__What needs to be done__: When you copy the material below, keep every line exact and leave each picture out.

++++++

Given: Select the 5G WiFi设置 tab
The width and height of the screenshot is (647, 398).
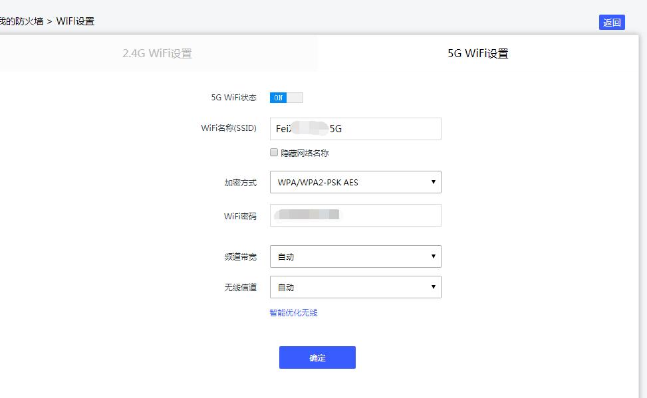Looking at the screenshot, I should click(x=477, y=54).
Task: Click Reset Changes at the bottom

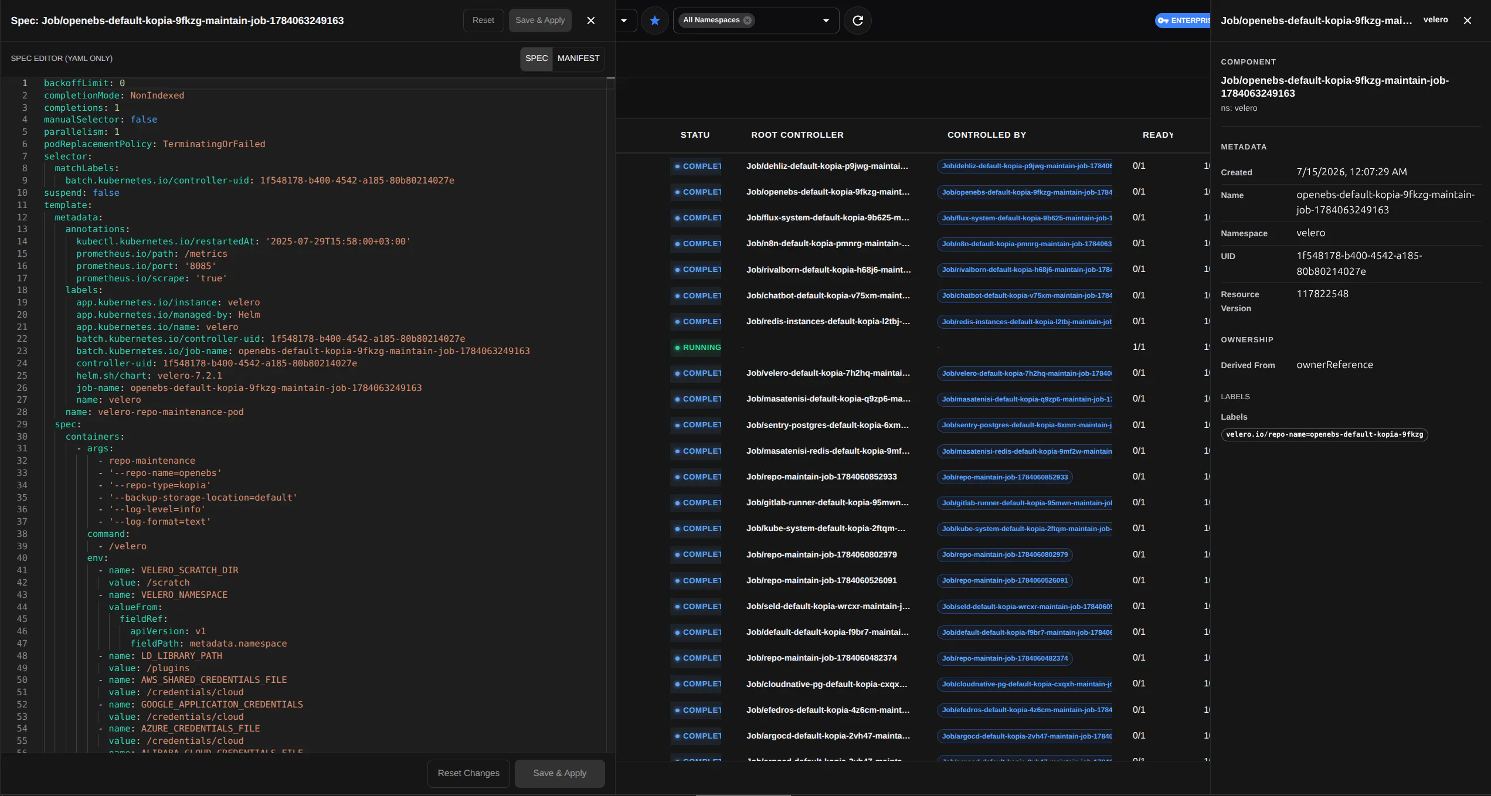Action: click(468, 773)
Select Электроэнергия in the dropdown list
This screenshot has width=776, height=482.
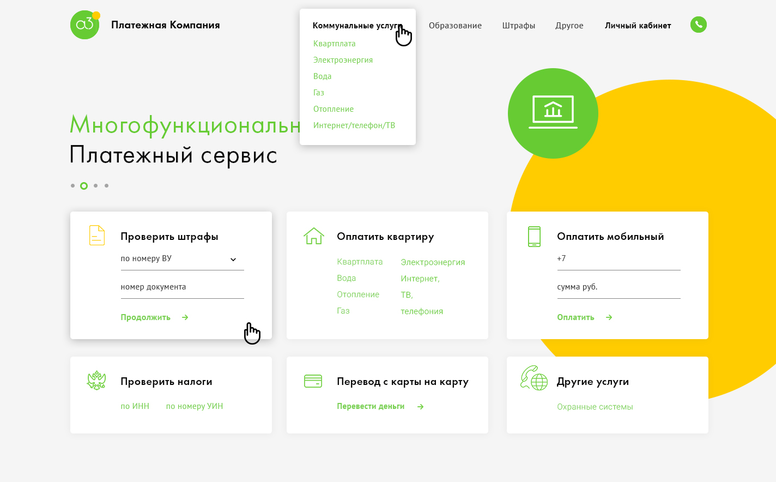(343, 60)
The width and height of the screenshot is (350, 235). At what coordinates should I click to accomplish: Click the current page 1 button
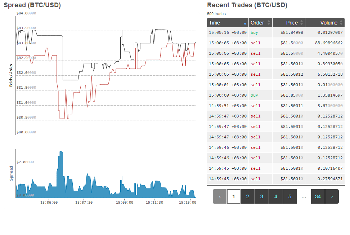[x=234, y=196]
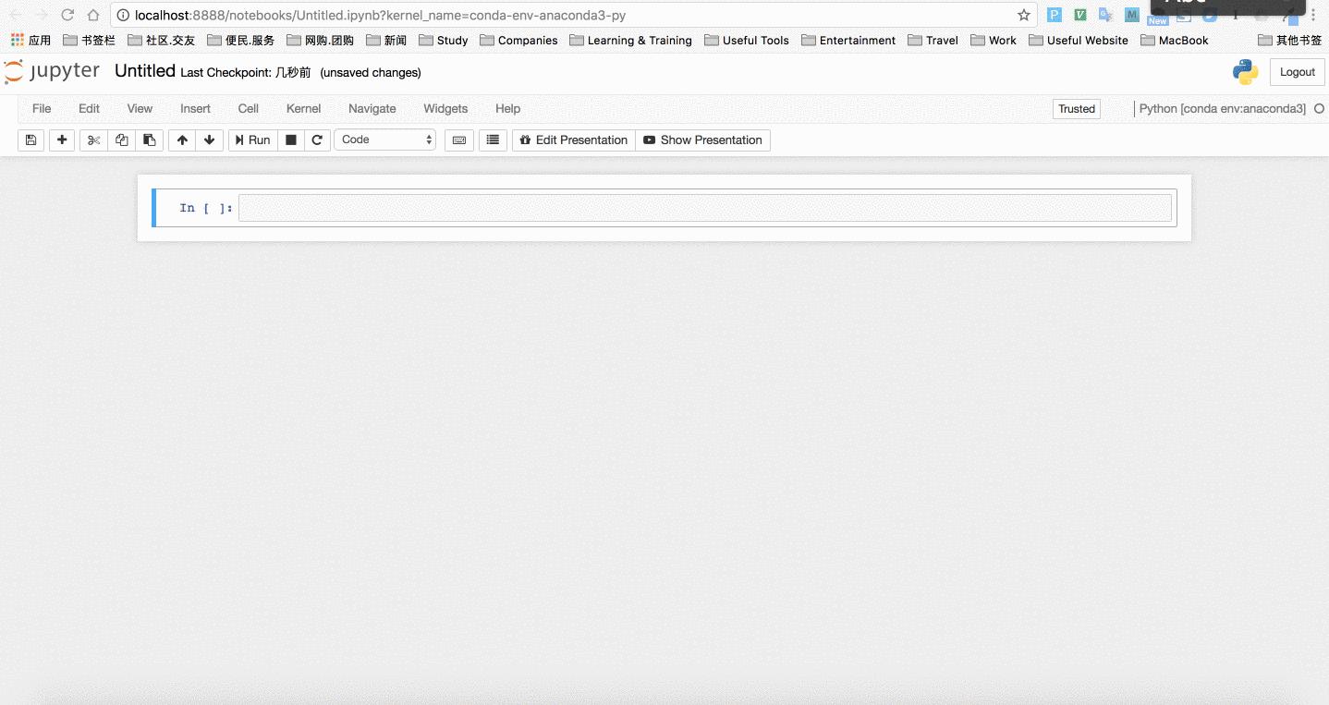Interrupt the kernel
1329x705 pixels.
click(x=290, y=140)
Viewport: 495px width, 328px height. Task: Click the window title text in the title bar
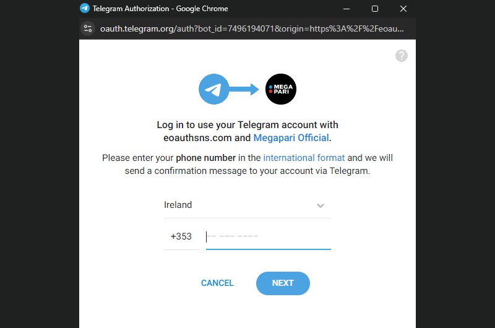tap(160, 9)
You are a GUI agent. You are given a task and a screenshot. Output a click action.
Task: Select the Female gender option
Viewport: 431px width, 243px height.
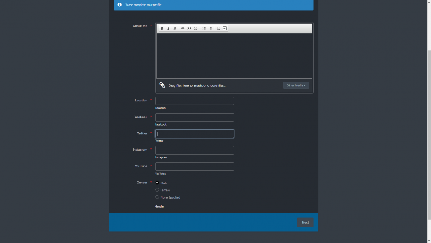pyautogui.click(x=157, y=189)
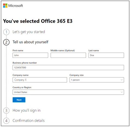Select the step 3 circle icon
The image size is (130, 127).
point(6,111)
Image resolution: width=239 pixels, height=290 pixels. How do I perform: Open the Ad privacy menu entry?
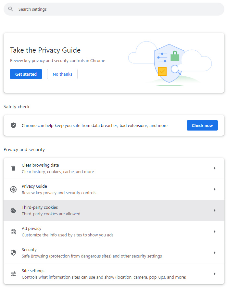[114, 232]
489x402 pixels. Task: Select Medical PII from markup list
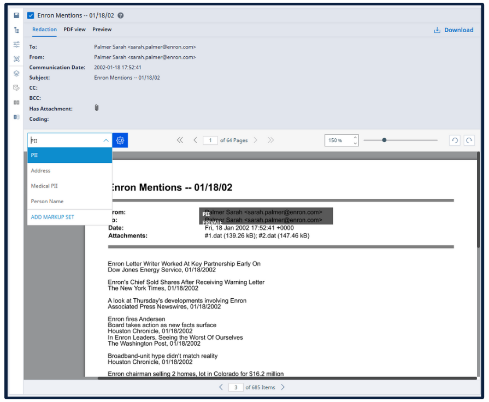(44, 186)
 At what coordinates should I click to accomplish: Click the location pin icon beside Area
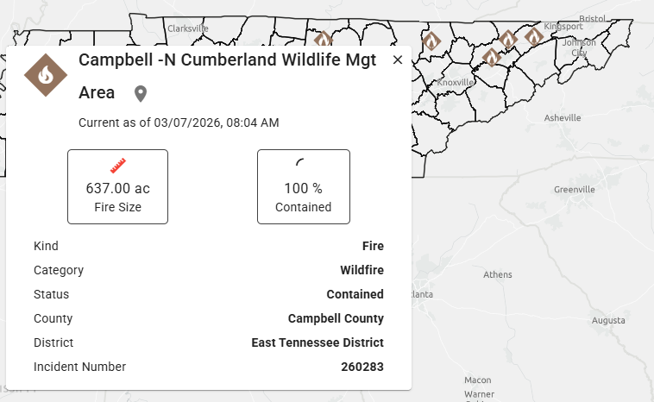click(141, 93)
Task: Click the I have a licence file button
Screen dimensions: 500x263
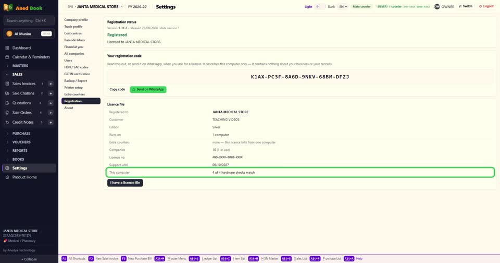Action: [x=125, y=183]
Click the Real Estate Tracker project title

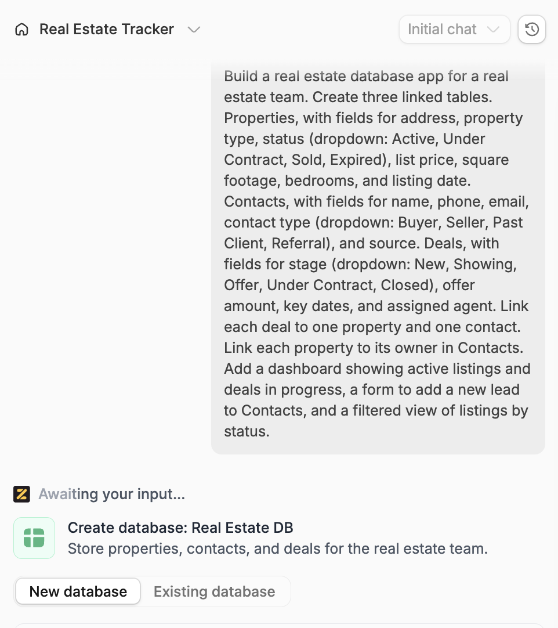(107, 29)
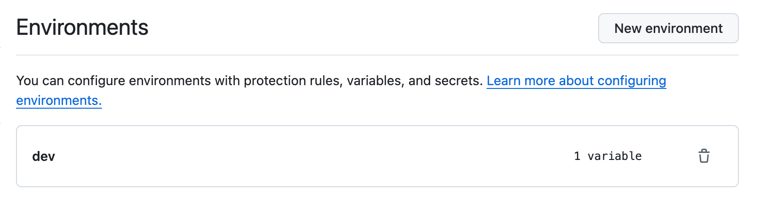Click the delete icon at row's right end
The height and width of the screenshot is (207, 769).
tap(704, 156)
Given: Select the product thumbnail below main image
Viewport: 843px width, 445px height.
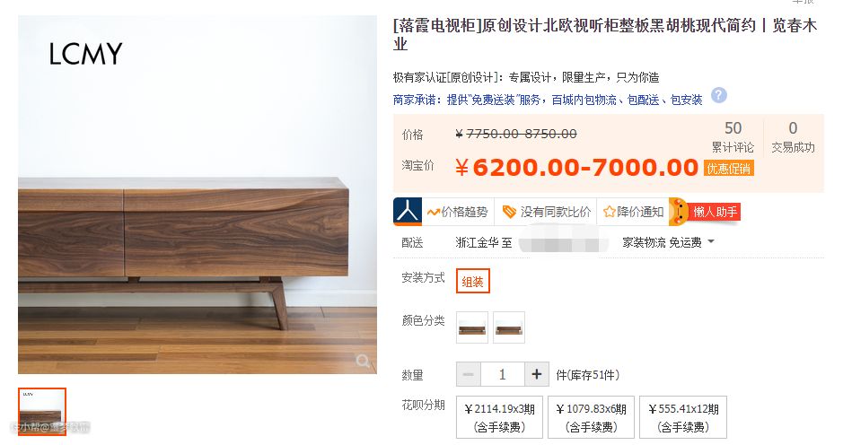Looking at the screenshot, I should tap(42, 411).
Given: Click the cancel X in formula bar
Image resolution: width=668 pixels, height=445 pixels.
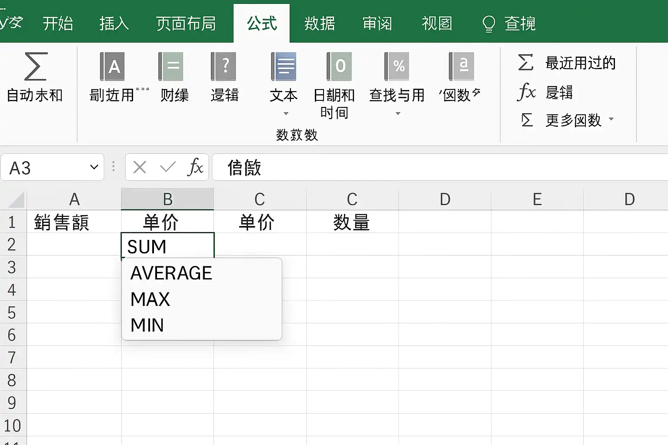Looking at the screenshot, I should 140,167.
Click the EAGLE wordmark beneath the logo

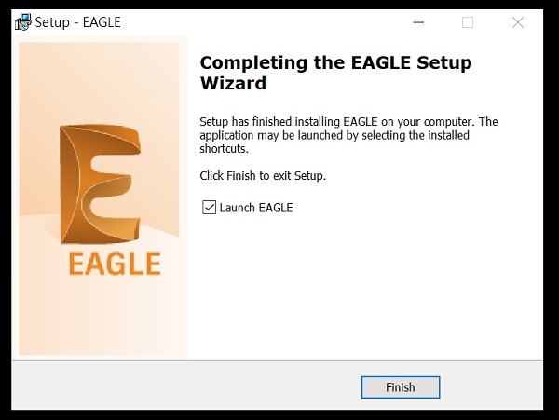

++++++

__Output of the exercise__:
Given: Select the 5G WiFi设置 tab
The width and height of the screenshot is (647, 398).
Looking at the screenshot, I should click(x=477, y=54).
Task: Click Reset Changes at the bottom

Action: click(468, 773)
Select Электроэнергия in the dropdown list
This screenshot has width=776, height=482.
(343, 60)
The width and height of the screenshot is (350, 235). At what coordinates should I click to accomplish: Click the current page 1 button
[x=234, y=196]
Interrupt the kernel
1329x705 pixels.
click(x=290, y=140)
Viewport: 495px width, 328px height. Task: Click the window title text in the title bar
tap(160, 9)
You are a GUI agent. You are given a task and a screenshot. Output a click action.
Task: Select the Female gender option
Viewport: 431px width, 243px height.
pyautogui.click(x=157, y=189)
Select the step 3 circle icon
The image size is (130, 127).
point(6,111)
Image resolution: width=239 pixels, height=290 pixels. How do I perform: Open the Ad privacy menu entry?
[114, 232]
489x402 pixels. Task: Select Medical PII from markup list
(44, 186)
 At what coordinates should I click to accomplish: Click the location pin icon beside Area
click(141, 93)
Task: Click the I have a licence file button
Screen dimensions: 500x263
Action: [x=125, y=183]
Click the Real Estate Tracker project title

(107, 29)
Click the delete icon at row's right end
The height and width of the screenshot is (207, 769).
tap(704, 156)
Given: Select the product thumbnail below main image
Viewport: 843px width, 445px height.
Looking at the screenshot, I should tap(42, 411).
Given: Click the cancel X in formula bar
Image resolution: width=668 pixels, height=445 pixels.
Looking at the screenshot, I should 140,167.
Click the EAGLE wordmark beneath the logo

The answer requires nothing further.